══ DOCUMENT SECTION
The impact of the coronavirus Covid-19 on our world during this year of 2020 has been unimaginable and it is still transforming our social, economic, and business lives into entirely new formats.  Without running through all its phases, this blog will look only at the digital technology impact that Covid-19 is having on business.  Inspiration for this blog comes from the latest book on artificial intelligence, Competing in the Age of AI by Marco Iansiti and Karim R. Lakhani [1] (2020). This is a MUST read book by anyone wanting to know what is happening to our world today.  The reader does not need to understand Artificial Intelligence, data collection, coding, or algorithms but should be curious about what Covid-19 did to make AI explode across our business and financial worlds to cause such confusion.

AI is a transformative power that is now playing by new rules mid-stream through the game of digital technology.  Artificial Intelligence is ubiquitous throughout our world as it moves with warp speed. “It’s all about the emergence of a new type of firm, that uses AI in a much subtler way to break down age-old operational constraints, driving new value, growth, and innovation.  This New Meta is generating enormous opportunity … and growth … leaving us to struggle to understand the full implications of its new rules” (p. 201).  Here are the emerging principles.
════
══ INFORMATION SHOWN
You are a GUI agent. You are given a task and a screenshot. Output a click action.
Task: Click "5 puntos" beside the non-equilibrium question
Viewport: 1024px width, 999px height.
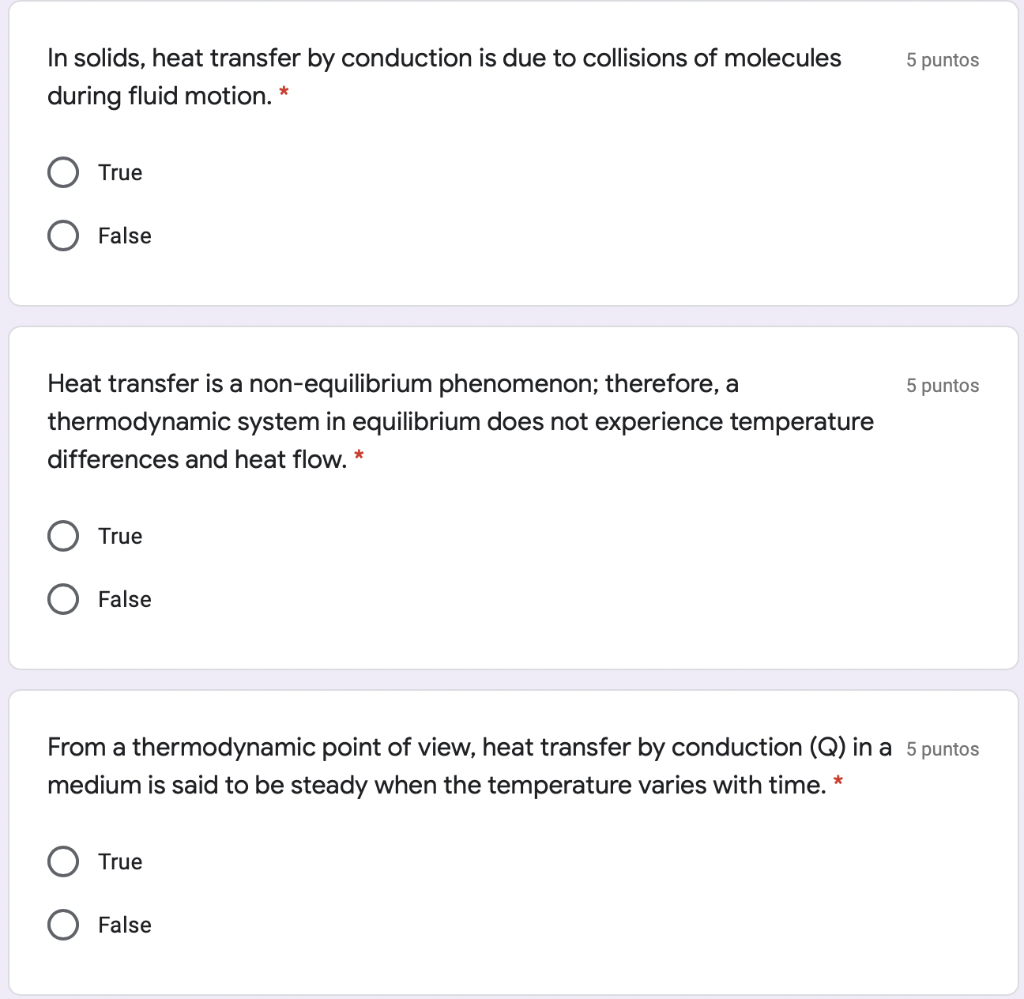click(942, 386)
════
— QUESTIONS ON THE MATERIAL —
A - Which book does the blog on Covid-19 and AI name as its inspiration?
B - In the blog on Covid-19 and AI, rewrite the part that begins at the words "The impact of" and stops after "cause such confusion.", replacing "blog" with "post".

— SOLUTIONS FOR EACH TASK —
A - Competing in the Age of AI by Marco Iansiti and Karim R. Lakhani

B -
The impact of the coronavirus Covid-19 on our world during this year of 2020 has been unimaginable and it is still transforming our social, economic, and business lives into entirely new formats.  Without running through all its phases, this post will look only at the digital technology impact that Covid-19 is having on business.  Inspiration for this post comes from the latest book on artificial intelligence, Competing in the Age of AI by Marco Iansiti and Karim R. Lakhani [1] (2020). This is a MUST read book by anyone wanting to know what is happening to our world today.  The reader does not need to understand Artificial Intelligence, data collection, coding, or algorithms but should be curious about what Covid-19 did to make AI explode across our business and financial worlds to cause such confusion.